Больной отодвигается от окна, потому что ветер действительно пронизывает.
— А у вас что нового? — спрашивает человек в пижаме.
— Ничего особенного, — отвечает Васил, отводя взгляд.
«Значит, что-то есть, — думает больной. — Васил всегда отводит глаза, когда пытается соврать».
— Если что случилось, не нужно от меня скрывать. Я ж тебе сказал — мне лучше, так что не старайся меня щадить.
— Чего ты добиваешься? Говорю тебе, ничего не случилось.
— Случилось. Напрасно скрываешь. Если ты мне не скажешь, это будет еще больше меня мучить.
— Отвергли твою книгу, — говорит Васил. — Опять Стоев и его дружки. Вечная история. Но ты не тревожься. Мы это дело так не оставим…
— А чем они мотивируют?
— Чем они могут мотивировать! Стоевские мотивировки: «неправильная постановка вопроса», «спорные места», «раздувание частных проблем за счет основных принципов» и прочее в том же духе. Стоевские приемы, иезуитская забота об авторе, которому, мол, окажут плохую услугу, если выпустят книгу в таком виде… Но ты не тревожься.
— Будь спокоен. Я не собираюсь тревожиться.
— Все образуется. Есть и другие инстанции. Ну, теперь закрывай, а то вон какой ветрище!

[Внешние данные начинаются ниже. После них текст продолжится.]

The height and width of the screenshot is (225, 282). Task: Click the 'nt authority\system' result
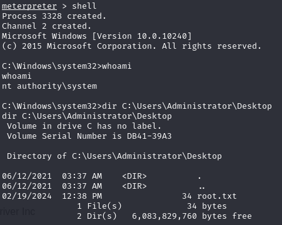point(49,86)
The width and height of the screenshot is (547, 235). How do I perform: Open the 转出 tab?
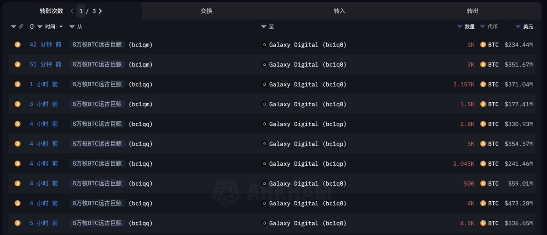pos(473,11)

Васил моргает, словно пытается что-то вспомнить или у него щиплет глаза. Больной послушно закрывает окно и через стекло машет на прощанье рукой. Васил тоже машет рукой, улыбается и идет, слегка согнувшись под напором ветра.
Значит, Стоев сумел нанести тебе еще один удар. Следовало бы их считать, что-то много их набирается. Когда-то, после одного такого же поражения, Сашка сказала, лежа рядом с тобой в темноте:
— Ты, Петё, еще не овладел искусством жить.
— Искусством жить? Для меня это искусство выносить удары.
— Глупости. Это искусство избегать ударов.
— Иногда лучше вынести удар, чем его избежать. Избегают ударов обычно ценой компромиссов.
— Да, но если ты постоянно подставляешь себя под удары, тебя в конце концов уничтожат.